* **Try it**
Repeat every entry word for word. Images do not belong in the copy.

[Stored data entries]
··········
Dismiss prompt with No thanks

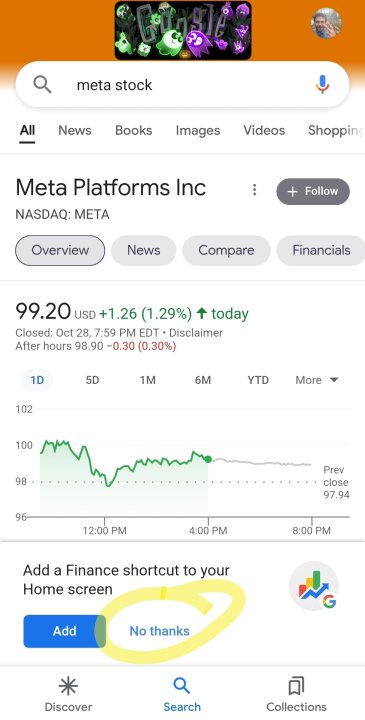click(159, 631)
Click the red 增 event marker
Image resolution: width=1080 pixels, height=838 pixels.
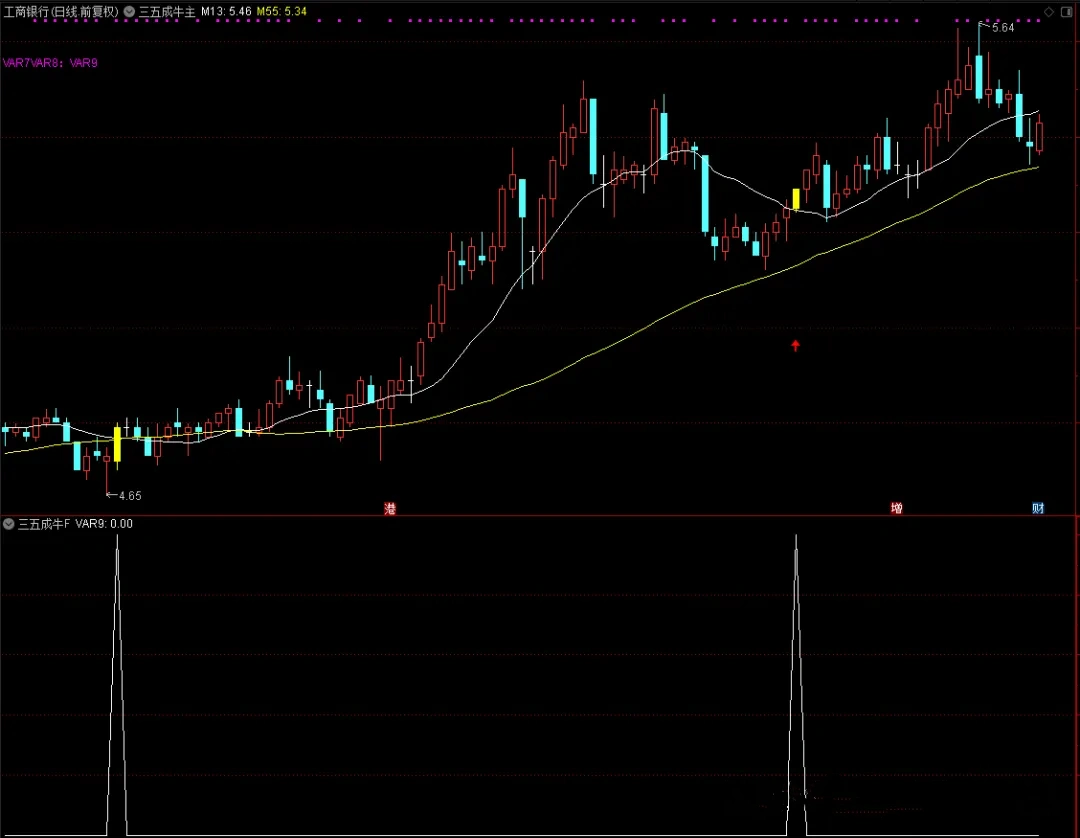tap(897, 508)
··········
* **Response**
Dismiss prompt with No thanks

click(159, 631)
Click the red 增 event marker
Image resolution: width=1080 pixels, height=838 pixels.
tap(897, 508)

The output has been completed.